O governo Alckmin, no entanto, foi na contramão das organizações. Vai encerrar as políticas de bônus e ônus nas contas de água, no próximo mês. O primeiro é aplicado a quem economizar entre 20% e 30% no consumo de água, recebendo descontos na tarifa. O ônus é uma multa aplicada a quem aumentar o uso de água. E que pode chegar a 100% do valor da conta para quem aumentar 30% no consumo. A Sabesp também reduziu a aplicação da redução de pressão nas tubulações, que deixou muitos moradores das zonas leste, norte e oeste sem água por até 48 horas no ano passado.
Também em maio, a companhia vai aplicar o reajuste tarifário anual, com aumento de 8,45% nas tarifas atuais, já autorizado pela Agência Reguladora de Saneamento e Energia de São Paulo (Arsesp). O consumo residencial normal de até 10 mil litros de água, somado ao lançamento de esgoto proporcional, vai passar dos atuais R$ 41,28 para R$ 44,78.
“O governo Alckmin não aprendeu nada com a seca. Continua tratando água como produto à venda, não como direito. O lucro da Sabesp caiu no período da crise. Agora eles querem reaver o dinheiro perdido. E fazem isso arriscando termos um período intenso de estiagem, como abril demonstra. Ao retirar ônus e bônus, e dizer que a crise foi superada, o governador estimula a população a gastar mais água”, disse Aparecido.
Segundo o balanço de 2015 da Sabesp, o lucro líquido da companhia foi 40,6% menor que em 2014. Foram R$ 536,3 milhões no ano passado, contra R$ 903 milhões no ano anterior. Antes da seca, em 2013, a estatal chegou a R$ 1,93 bilhão de lucro.
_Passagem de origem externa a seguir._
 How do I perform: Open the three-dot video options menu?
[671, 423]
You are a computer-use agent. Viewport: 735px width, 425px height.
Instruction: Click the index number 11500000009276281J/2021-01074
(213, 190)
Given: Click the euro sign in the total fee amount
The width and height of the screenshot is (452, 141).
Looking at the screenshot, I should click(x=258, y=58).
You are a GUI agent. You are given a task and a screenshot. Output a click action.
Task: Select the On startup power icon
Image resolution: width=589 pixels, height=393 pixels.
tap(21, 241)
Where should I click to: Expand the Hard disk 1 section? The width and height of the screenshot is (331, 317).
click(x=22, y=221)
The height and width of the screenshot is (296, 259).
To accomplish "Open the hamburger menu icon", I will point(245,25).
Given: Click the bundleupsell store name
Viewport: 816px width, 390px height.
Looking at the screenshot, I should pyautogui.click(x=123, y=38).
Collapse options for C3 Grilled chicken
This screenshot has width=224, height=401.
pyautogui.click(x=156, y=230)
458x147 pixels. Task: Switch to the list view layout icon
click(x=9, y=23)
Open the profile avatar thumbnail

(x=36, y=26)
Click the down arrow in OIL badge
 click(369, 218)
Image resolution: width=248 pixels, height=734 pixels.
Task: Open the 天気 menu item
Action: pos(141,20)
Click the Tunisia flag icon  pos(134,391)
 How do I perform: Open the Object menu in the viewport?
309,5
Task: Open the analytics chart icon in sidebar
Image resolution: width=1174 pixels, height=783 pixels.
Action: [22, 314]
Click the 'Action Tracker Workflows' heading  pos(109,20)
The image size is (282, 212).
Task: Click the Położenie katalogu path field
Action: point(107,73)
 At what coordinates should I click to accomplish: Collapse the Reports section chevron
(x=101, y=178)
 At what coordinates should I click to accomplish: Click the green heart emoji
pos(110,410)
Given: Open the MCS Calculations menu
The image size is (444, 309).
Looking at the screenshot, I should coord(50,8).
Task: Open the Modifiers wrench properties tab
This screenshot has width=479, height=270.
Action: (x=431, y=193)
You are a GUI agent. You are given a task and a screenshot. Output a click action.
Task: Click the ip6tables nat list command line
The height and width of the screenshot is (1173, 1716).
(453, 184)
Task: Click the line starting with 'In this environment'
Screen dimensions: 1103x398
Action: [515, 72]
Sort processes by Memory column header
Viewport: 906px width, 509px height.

A Sabesp informou, por meio de nota, que "projeta abastecimento dentro da normalidade para 2016". A companhia avalia como "pequena" a probabilidade de repetição da seca ocorrida na crise. Além disso, "os mananciais têm hoje mais água em estoque e, graças à mudança de hábitos da população (redução do desperdício), retira-se atualmente uma quantidade de água dos mananciais inferior ao período pré-crise". Ainda segundo a empresa, após as obras realizadas, "é possível atender a muitas residências com água proveniente de mais de um sistema produtor".